**What the task requires**: Would you return the lines between the one holding "This screenshot has width=1055, height=753." and the one holding "Task: Close the ATO/Tax Details window", inclusive, and only those, exactly as they stand in the listing below?

**Provided records**:
■ ■ ■

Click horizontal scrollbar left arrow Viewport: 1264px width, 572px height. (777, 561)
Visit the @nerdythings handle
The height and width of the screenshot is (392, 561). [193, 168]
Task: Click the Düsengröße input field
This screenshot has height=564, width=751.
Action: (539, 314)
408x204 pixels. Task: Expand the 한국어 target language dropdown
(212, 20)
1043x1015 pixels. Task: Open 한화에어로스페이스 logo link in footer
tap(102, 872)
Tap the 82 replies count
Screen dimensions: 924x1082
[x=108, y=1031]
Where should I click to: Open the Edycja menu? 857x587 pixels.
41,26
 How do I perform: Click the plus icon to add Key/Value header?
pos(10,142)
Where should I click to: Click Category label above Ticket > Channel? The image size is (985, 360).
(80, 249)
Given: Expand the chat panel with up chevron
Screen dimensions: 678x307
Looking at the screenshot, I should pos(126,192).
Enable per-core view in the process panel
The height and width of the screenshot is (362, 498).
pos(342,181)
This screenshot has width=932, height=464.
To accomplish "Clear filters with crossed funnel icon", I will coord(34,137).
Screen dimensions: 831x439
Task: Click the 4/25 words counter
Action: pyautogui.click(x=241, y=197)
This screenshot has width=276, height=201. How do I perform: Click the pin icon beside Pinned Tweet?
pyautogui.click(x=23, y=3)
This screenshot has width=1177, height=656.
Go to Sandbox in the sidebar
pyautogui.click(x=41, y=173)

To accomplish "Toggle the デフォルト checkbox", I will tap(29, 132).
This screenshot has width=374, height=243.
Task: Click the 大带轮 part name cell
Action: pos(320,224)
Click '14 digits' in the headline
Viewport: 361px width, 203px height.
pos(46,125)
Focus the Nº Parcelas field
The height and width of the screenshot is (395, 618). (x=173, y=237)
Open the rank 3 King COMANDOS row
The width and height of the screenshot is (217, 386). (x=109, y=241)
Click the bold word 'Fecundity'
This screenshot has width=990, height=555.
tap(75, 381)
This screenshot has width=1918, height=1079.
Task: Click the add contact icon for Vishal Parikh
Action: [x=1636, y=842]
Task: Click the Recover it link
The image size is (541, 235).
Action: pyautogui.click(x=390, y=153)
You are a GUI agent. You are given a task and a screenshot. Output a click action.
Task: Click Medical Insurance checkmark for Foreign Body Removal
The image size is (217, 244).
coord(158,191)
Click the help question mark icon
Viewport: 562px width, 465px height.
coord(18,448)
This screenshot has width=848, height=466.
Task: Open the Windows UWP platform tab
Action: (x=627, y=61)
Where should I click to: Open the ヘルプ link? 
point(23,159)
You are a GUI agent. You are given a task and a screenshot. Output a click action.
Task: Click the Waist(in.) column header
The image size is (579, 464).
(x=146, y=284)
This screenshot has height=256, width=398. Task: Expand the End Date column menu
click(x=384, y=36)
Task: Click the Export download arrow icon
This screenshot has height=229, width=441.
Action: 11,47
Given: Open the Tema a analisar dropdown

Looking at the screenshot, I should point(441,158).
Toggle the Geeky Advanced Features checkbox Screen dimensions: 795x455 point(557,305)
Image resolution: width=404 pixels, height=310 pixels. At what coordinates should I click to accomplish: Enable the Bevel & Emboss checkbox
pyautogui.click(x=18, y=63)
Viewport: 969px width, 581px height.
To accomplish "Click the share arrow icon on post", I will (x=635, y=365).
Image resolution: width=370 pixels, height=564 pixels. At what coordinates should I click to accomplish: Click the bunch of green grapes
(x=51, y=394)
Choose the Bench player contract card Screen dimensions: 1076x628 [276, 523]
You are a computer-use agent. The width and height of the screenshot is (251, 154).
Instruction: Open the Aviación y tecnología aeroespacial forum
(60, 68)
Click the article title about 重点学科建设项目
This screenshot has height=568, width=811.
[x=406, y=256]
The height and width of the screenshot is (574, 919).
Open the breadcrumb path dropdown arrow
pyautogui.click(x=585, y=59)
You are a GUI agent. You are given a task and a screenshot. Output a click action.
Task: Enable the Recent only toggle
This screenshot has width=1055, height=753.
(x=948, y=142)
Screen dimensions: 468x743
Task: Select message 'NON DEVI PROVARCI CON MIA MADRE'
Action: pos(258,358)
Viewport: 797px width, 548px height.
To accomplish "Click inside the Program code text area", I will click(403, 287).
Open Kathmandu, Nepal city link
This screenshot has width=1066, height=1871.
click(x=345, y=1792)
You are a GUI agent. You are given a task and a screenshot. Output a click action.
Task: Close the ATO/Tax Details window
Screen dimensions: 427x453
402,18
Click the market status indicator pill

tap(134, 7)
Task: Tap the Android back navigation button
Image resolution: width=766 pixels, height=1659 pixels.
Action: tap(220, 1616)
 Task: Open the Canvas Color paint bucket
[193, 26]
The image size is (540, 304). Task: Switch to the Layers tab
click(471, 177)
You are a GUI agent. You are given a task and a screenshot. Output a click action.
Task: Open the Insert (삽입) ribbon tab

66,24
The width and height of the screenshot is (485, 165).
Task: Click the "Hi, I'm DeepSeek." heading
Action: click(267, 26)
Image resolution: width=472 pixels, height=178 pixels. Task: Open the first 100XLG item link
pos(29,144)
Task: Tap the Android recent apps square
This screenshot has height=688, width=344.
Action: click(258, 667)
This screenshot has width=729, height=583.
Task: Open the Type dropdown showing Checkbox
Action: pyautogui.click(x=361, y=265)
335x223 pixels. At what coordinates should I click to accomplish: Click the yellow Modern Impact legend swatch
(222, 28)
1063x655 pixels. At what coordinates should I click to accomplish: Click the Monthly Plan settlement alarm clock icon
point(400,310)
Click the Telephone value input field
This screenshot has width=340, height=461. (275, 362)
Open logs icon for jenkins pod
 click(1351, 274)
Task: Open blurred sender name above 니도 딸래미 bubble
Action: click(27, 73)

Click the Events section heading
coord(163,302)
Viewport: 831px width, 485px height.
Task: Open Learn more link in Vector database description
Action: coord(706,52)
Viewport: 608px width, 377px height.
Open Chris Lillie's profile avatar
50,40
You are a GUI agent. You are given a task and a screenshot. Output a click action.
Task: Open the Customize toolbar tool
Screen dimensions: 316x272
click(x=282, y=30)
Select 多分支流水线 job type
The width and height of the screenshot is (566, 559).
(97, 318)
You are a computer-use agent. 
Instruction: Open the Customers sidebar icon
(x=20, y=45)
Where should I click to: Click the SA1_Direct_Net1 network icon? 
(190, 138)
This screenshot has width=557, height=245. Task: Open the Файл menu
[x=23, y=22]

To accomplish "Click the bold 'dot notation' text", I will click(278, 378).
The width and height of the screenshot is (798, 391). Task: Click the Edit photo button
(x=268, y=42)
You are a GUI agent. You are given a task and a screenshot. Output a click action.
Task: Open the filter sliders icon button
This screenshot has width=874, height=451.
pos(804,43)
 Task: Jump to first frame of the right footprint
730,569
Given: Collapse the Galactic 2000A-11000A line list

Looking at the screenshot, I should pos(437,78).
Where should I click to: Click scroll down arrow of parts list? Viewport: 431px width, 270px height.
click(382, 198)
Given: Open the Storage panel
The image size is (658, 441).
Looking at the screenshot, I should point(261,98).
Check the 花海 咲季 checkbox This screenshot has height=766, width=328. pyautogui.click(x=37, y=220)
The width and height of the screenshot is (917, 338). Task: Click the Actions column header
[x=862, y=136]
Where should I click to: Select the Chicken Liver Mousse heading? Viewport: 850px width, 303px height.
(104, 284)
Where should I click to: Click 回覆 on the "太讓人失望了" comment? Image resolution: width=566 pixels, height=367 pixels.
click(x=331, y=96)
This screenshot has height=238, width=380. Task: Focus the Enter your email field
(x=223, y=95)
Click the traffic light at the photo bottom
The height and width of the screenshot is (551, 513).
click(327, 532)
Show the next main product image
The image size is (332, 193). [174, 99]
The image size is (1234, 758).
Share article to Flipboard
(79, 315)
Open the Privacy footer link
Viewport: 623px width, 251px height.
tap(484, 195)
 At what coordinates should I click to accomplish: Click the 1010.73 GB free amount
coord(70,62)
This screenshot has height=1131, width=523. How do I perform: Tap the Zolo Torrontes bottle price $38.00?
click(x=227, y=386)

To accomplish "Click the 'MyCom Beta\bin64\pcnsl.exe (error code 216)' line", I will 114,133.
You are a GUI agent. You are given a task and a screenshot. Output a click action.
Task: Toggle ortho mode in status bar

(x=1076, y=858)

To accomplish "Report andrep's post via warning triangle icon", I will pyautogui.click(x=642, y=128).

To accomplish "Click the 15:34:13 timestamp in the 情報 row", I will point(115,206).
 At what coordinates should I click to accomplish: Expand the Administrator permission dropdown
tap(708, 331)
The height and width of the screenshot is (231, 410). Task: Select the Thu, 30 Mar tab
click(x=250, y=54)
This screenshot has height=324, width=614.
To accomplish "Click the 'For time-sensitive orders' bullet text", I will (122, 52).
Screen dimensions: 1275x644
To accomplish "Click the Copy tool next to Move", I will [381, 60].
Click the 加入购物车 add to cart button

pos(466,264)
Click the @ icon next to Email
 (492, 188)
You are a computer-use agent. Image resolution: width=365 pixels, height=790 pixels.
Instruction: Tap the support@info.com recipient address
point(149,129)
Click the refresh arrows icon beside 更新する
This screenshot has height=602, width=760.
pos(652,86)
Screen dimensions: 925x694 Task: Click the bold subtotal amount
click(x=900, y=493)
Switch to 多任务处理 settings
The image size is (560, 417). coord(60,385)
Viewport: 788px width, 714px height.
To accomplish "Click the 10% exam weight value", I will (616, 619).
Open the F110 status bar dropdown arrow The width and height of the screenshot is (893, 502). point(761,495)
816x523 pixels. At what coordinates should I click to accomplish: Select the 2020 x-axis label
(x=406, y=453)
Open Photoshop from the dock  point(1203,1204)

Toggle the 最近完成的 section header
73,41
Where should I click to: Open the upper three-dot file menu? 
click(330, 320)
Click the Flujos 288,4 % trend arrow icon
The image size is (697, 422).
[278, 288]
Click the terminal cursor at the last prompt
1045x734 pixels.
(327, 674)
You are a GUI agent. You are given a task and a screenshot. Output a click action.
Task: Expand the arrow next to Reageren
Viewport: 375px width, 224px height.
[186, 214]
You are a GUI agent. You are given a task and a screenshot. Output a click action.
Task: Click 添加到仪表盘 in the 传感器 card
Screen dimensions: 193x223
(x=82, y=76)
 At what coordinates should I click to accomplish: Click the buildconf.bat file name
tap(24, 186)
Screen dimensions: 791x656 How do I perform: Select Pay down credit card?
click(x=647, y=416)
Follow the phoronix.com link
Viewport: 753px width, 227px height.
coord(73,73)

■ ■ ■

**Response for this exercise**:
This screenshot has width=1055, height=753.
(x=948, y=142)
Screen dimensions: 468x743
Task: Select message 'NON DEVI PROVARCI CON MIA MADRE'
Action: pos(258,358)
Viewport: 797px width, 548px height.
To accomplish "Click inside the Program code text area", I will click(403, 287).
Open Kathmandu, Nepal city link
This screenshot has width=1066, height=1871.
click(x=345, y=1792)
You are a GUI agent. You are given a task and a screenshot. Output a click action.
Task: Close the ATO/Tax Details window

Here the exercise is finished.